The film’s other great trick is its faithful recreations of the production look and set stories (all taken from Greg Sestero’s book, which the film is adapted from), Franco and regular collaborator Brandon Trost combine the famous references and locations with a handheld look suggests the unique spontaneity of Wiseau. If the film falters it’s in its bromance plot between the two Franco brothers, its brief swings into the Studio Comedy Friendship Story are rote and undercooked mostly, though they do eventually cohere it in the emotional climax—when they premiere The Room to thunderous laughter—as Greg and Tommy bond over their faces, finally projected on the big screen, being welcomed with any form of joy.
ZAMA
Colonial ennui is brutally tragic slapstick in Zama, the latest film by Argentine writer/director Lucrecia Martel.

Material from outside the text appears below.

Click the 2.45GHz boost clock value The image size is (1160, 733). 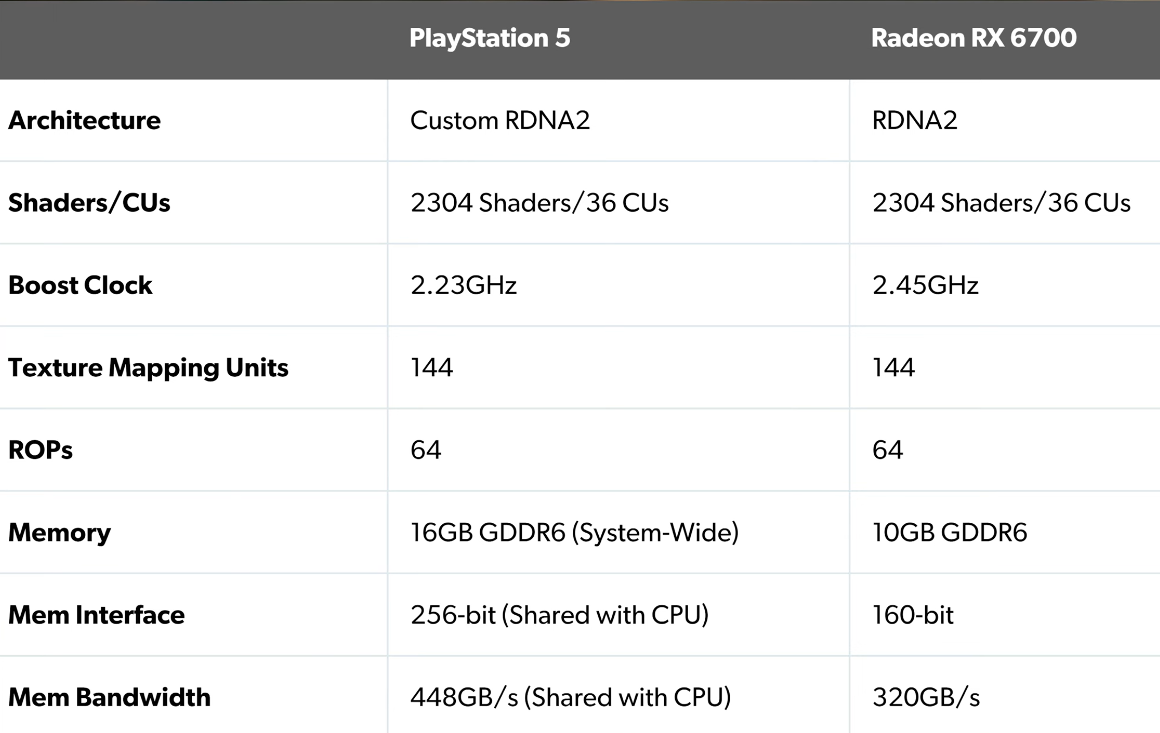click(925, 285)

Adapted from the novel by Antonio di Benedetto, Zama is about the crushing nature of bureaucracy, tracking what feels like years in the life of Spanish Empire official Don Diego de Zama (Daniel Giménez Cacho) as he simply tries to transfer locations—preferably to Lermes, where his wife and child are—and finds himself instead trapped in a fever dream of administrative embarrassments and general misfortune.
Martel and cinematographer Rui Poças frame Zama mostly in carefully fragmented close-ups, their heads, bodies and actions often cut off making characters feel cramped into the frame and powerless as we observe their reactions to things happening just outside the frame and out of their control. (There’s an amazing bit where an out-of-focus Llama keeps intruding the background of a close-up of Diego having a life-changing conversation.)
The film ultimately works best as a farce of personal slights and disasters for Zama, using the burden of Imperialism, in all its mundanities and inadequacies, as a devastating but hilarious punchline—though it gives him the power to impose his will on the Indigenous people of Paraguay (who remain stoic and dignified in Martel’s compositions), there’s no happy ending, no hope for working people in the Colonial process.